It is possible, perhaps likely, that mobile operators will emerge as the primary providers of Internet access across South Asia and Southeast Asia. If so, many of the newer trunking provider platforms (medium earth orbit satellite, low earth orbit satellite, balloons and possibly unmanned aerial vehicles) could be enablers of that mobile emergence as the primary retail Internet access platform.
“We view mobile as a complement to our trunking business,” said David Burr, O3b VP. “Our customers often are the mobile operators.”
It makes good economic sense to “deliver a trunk to big cell tower” rather than trying to provide retail service to consumers, said Burr.
At the same time, as mobile operators across the region upgrade from 2G to 3G and 4G, bandwidth demands will grow accordingly, and by orders of magnitude.

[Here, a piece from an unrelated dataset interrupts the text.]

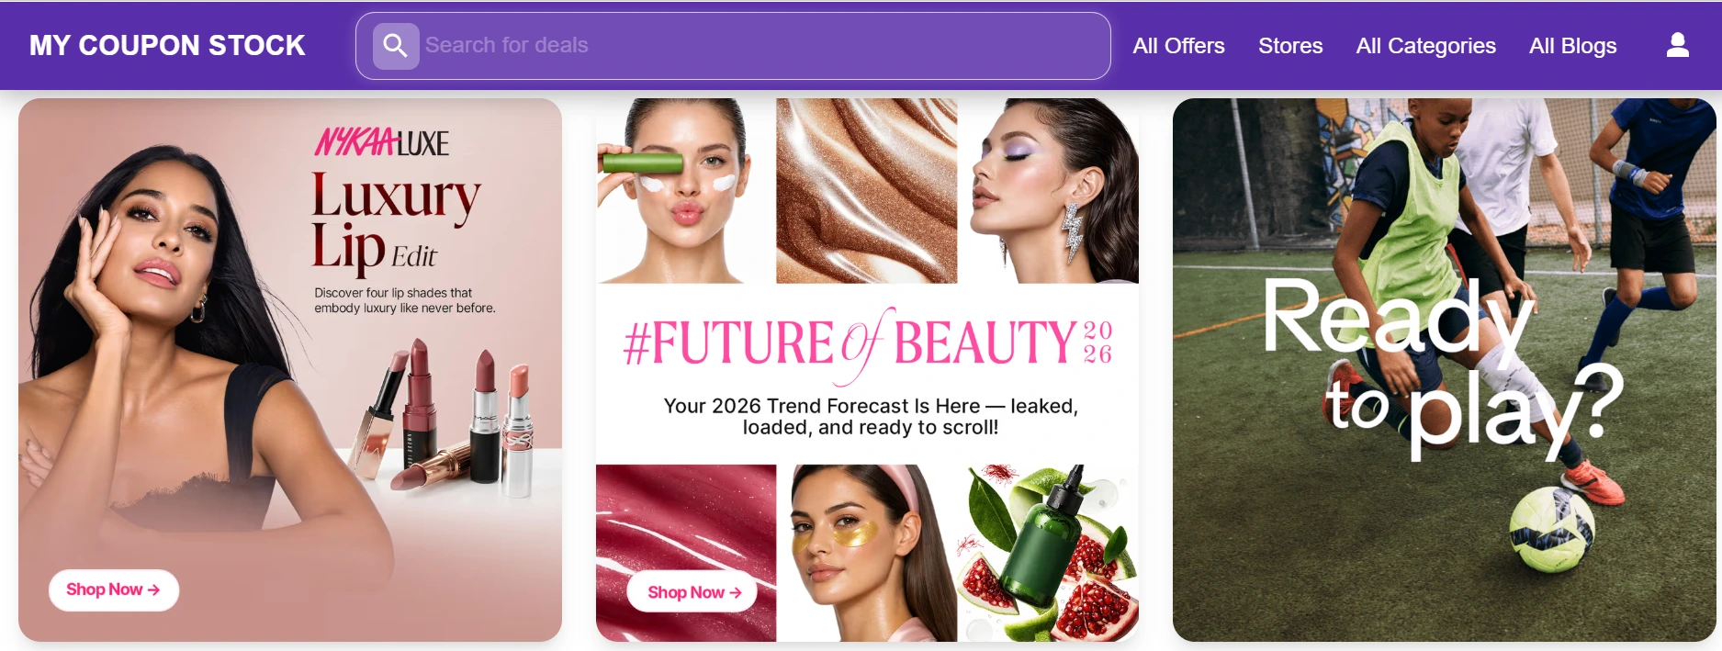Click Shop Now on the Future of Beauty banner
The image size is (1722, 651).
(692, 592)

In much of Asia, as in some other regions, the smartphone is the gateway to use of the Internet. In India, for example, about 57 percent of the time, the smartphone is the access device of choice.
Even in China, where access using smartphones and PCs or tablets is fairly closely divided, about 45 percent of the time the smartphone is the device of choice, where about 39 percent of the time people use a smartphone or a PC or tablet about the same amount.
In the Philippines, about 39 percent of the time, the smartphone is the preferred or more-used access device. In about 22 percent of instances, smartphones are used about as much as PCs and tablets. In about 21 percent of instances, PCs or tablets are the more-used access device.